El editor de política del diario El País, Carlos Ríos, sostuvo que “es válido lo que hizo El Observador: mostrar el comportamiento que tiene un actor político, en este caso un senador de la República, hacia una periodista”. Además, comentó que la publicación del audio tiene como objetivo mostrarle al lector la veracidad del caso.

Sin embargo, el editor de política de La Diaria, Lucas Silva, señaló que él no publicaría una cosa así, y que si no se obtiene la información que se busca, entonces no se publica. “Si El Observador hubiera avanzado en saber cuál era el problema entre Mujica y Couriel se justificaría la publicación, pero como no llegaron a la información, se quedaron con la conversación y el insulto que es una cosa muy accesoria”, comentó Silva. Y agregó que “al final nadie se enteró de qué pasó entre Mujica y Couriel”.

Cecilia Álvarez, la editora política de La Diaria, afirmó que el periodista no puede romper el contrato con la fuente. “No creo que tengamos que salir a escrachar gente, porque uno va construyendo una relación con los periodistas y con los medios, y cada cosa que vamos haciendo afecta el trabajo”, sostuvo Álvarez. Y agregó que este tipo de cosas no ayuda al periodismo en general.

Gabriel Pereyra señaló que en esta oportunidad no había un pacto con la fuente, simplemente era una periodista hablando con un dirigente político.

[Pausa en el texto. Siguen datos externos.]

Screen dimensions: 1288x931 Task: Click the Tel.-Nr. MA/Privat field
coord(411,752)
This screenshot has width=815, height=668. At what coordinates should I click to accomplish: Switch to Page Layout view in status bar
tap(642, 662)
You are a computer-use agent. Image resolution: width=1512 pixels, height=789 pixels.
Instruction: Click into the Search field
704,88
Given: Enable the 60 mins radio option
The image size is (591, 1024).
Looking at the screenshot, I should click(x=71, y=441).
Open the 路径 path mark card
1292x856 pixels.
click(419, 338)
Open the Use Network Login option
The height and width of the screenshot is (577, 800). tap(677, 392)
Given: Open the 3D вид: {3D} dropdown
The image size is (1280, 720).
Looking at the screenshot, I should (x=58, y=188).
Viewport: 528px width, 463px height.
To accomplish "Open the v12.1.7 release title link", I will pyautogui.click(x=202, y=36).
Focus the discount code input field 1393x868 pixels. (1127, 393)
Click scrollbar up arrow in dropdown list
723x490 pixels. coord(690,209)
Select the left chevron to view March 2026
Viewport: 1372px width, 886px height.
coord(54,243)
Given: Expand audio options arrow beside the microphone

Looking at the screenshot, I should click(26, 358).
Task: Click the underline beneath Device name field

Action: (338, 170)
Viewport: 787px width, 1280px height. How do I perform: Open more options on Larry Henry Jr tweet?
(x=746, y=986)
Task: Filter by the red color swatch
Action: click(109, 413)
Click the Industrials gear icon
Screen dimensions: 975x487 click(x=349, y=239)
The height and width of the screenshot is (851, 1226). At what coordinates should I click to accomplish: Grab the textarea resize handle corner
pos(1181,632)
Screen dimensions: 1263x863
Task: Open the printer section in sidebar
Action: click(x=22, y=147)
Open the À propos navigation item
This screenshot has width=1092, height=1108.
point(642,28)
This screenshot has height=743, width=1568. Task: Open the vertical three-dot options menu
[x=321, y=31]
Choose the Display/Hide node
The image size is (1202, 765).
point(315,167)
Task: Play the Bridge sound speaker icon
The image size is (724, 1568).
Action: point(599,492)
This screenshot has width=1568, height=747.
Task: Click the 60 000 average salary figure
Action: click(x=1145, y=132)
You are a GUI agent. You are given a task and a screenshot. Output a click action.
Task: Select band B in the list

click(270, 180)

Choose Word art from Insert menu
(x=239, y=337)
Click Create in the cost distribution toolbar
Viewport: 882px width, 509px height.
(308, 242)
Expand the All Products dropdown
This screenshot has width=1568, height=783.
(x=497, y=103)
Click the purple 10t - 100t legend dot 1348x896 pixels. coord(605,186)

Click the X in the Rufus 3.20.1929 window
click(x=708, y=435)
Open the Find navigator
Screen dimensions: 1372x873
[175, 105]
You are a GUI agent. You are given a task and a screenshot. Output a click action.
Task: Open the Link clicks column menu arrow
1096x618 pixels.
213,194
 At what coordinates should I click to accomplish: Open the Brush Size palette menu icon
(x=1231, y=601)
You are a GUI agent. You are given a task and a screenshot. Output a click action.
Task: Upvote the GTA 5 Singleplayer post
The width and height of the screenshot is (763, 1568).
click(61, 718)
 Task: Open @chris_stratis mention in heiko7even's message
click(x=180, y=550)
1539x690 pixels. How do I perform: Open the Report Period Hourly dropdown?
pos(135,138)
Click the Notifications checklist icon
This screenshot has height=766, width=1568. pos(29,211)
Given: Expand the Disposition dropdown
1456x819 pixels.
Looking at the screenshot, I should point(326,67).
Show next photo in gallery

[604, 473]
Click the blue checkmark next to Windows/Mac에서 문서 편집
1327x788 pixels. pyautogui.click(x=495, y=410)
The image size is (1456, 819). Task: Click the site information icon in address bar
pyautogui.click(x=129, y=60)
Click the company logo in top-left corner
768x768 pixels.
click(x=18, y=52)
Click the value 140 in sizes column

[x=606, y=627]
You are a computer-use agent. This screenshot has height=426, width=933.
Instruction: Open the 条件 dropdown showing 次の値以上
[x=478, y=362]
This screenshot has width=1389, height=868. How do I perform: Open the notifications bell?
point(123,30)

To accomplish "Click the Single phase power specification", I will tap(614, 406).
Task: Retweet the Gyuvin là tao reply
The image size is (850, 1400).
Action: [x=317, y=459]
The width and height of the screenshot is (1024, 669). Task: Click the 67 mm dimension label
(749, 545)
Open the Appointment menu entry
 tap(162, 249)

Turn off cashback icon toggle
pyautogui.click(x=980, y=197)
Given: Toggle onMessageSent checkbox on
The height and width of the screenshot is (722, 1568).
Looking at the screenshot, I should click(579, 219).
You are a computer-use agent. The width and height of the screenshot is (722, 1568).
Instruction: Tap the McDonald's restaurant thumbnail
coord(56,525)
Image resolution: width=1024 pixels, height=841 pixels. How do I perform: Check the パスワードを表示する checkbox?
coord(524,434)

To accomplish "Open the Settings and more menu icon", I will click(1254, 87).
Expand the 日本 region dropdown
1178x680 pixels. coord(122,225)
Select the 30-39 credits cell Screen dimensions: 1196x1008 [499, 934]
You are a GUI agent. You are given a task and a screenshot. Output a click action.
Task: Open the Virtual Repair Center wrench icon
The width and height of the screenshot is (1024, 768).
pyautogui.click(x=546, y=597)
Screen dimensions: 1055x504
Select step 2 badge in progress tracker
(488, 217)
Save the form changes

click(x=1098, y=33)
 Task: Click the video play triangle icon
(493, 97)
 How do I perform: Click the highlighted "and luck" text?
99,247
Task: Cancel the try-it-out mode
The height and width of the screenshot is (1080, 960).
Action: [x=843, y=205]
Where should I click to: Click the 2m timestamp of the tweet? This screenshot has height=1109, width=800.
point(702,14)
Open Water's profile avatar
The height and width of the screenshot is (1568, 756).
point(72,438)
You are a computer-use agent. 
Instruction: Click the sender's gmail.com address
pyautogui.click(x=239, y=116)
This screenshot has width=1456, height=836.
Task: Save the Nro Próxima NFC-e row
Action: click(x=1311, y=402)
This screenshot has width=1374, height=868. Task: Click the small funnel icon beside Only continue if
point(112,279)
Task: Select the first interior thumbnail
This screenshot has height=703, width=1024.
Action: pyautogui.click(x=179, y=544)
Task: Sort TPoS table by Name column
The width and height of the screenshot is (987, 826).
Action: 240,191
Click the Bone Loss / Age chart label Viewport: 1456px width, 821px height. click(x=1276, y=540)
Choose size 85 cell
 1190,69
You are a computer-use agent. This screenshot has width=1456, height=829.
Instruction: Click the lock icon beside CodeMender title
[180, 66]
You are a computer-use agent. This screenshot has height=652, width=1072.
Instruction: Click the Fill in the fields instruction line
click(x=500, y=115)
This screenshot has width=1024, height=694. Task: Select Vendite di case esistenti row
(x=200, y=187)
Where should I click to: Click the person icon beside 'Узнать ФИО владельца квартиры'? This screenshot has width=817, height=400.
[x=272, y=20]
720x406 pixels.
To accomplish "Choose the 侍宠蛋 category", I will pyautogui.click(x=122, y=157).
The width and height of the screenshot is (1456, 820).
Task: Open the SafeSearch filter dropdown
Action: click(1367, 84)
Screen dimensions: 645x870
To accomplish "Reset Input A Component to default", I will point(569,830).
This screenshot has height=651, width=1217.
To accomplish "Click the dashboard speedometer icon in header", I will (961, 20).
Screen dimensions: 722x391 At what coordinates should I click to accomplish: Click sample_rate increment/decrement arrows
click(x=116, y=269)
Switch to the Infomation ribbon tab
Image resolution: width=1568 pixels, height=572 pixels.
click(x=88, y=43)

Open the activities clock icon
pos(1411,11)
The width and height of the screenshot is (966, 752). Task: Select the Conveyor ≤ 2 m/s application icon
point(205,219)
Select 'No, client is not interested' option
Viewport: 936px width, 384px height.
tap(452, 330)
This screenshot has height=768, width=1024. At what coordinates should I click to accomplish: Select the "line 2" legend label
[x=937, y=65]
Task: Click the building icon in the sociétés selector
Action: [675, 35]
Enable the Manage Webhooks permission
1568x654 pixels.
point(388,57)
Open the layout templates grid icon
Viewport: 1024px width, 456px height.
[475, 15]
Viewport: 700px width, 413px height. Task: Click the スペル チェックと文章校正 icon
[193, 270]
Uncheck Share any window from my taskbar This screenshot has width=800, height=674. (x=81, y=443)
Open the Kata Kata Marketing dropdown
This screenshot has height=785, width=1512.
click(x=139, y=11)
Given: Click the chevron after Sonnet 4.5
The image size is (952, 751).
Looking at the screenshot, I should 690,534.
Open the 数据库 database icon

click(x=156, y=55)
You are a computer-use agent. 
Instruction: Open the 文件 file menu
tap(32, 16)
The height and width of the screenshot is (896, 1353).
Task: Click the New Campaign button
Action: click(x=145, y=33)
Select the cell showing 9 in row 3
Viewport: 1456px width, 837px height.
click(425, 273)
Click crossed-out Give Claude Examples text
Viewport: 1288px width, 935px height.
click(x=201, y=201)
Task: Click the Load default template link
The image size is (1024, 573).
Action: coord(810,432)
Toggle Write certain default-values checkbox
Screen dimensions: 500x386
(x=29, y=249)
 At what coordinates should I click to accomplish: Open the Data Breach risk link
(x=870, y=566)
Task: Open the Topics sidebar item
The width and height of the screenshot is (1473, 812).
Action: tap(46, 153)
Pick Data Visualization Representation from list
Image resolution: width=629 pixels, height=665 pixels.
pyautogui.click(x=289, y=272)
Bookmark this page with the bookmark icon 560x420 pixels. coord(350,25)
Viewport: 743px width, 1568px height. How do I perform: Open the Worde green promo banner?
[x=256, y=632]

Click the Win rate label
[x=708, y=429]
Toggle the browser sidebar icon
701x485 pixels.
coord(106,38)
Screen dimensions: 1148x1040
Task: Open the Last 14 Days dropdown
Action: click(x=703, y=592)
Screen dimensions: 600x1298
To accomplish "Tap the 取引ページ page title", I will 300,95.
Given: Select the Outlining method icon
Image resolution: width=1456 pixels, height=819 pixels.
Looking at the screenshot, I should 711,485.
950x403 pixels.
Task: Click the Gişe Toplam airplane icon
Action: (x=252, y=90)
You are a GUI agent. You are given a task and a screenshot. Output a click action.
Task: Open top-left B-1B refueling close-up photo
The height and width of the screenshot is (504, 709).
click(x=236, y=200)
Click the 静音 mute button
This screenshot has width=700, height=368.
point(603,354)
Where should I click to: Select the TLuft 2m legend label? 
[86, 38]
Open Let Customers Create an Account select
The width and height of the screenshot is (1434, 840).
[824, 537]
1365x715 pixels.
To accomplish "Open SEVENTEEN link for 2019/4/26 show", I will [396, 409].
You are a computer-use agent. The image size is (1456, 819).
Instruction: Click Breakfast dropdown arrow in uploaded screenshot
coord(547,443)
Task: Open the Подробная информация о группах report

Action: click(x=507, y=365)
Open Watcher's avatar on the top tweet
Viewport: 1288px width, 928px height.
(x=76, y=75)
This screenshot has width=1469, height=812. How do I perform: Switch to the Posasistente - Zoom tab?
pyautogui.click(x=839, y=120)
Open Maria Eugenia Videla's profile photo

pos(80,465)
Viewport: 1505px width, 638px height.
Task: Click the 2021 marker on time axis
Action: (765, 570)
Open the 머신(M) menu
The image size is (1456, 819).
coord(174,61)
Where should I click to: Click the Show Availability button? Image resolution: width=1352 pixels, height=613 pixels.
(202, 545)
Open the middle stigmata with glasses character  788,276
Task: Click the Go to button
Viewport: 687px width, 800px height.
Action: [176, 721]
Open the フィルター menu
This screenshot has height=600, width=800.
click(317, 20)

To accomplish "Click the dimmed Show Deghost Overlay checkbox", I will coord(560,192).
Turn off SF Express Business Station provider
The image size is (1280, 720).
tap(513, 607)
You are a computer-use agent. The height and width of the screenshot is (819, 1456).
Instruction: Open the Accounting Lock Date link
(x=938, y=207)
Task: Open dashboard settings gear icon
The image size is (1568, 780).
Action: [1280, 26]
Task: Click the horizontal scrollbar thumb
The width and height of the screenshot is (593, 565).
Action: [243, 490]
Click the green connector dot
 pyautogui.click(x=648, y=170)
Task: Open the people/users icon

Y aclaró que “distinto fue el caso de Juan Castillo, donde había un pacto implícito con la fuente”. Este suceso ocurrió el 12 de setiembre de 2012, cuando El Observador reveló parte del audio de una entrevista que se le realizó al vicepresidente del Frente Amplio. Con respecto a este tema, Pereyra sostuvo que “Castillo nos pasó información y luego la desmintió. Él rompió el pacto y por eso a nosotros no nos importó romperlo”.